======== Task input

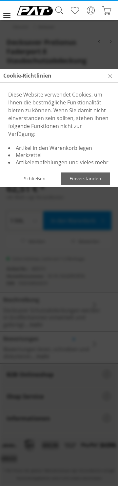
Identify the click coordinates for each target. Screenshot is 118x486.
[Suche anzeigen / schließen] (57, 10)
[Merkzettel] (74, 10)
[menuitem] (9, 10)
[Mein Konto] (90, 10)
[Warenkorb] (106, 10)
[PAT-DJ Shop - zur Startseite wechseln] (34, 11)
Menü (9, 10)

================

Aim:
How many lines in the listing above contain the word "each"? Reply with the number alone.

Solution:
1